■ **What you have to do**: Every line below must be reproduced exactly; no pictures are to be included.

Saved data entries
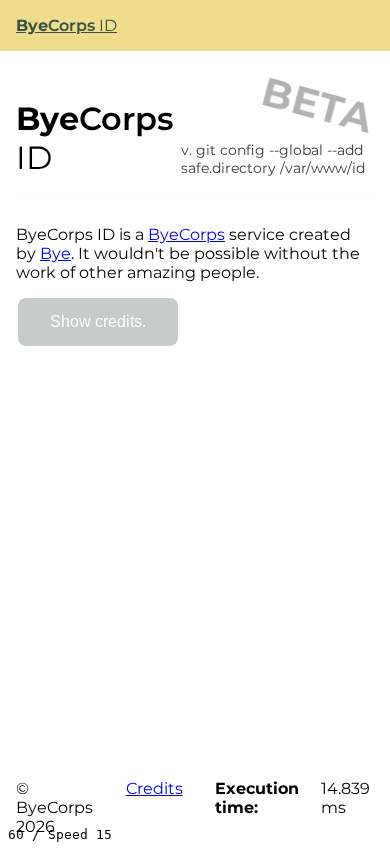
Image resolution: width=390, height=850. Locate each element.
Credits (154, 788)
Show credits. (98, 321)
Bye (55, 253)
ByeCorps (186, 234)
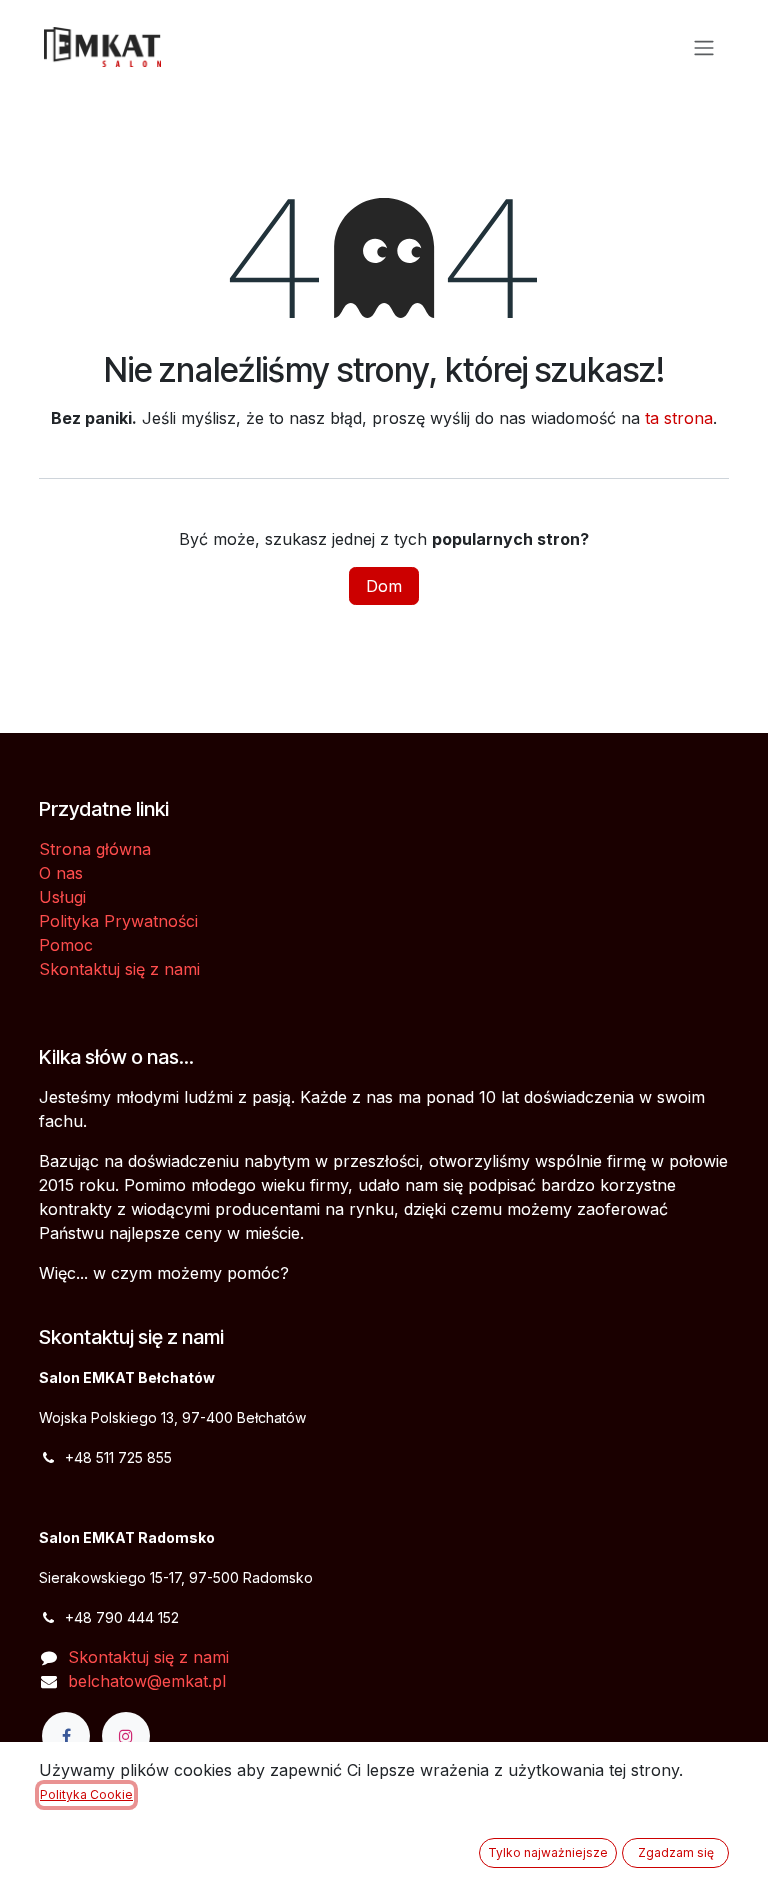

■ **Written response**:
Image resolution: width=390, height=850. Locate each element.
Credits (154, 788)
Show credits. (98, 321)
Bye (55, 253)
ByeCorps (186, 234)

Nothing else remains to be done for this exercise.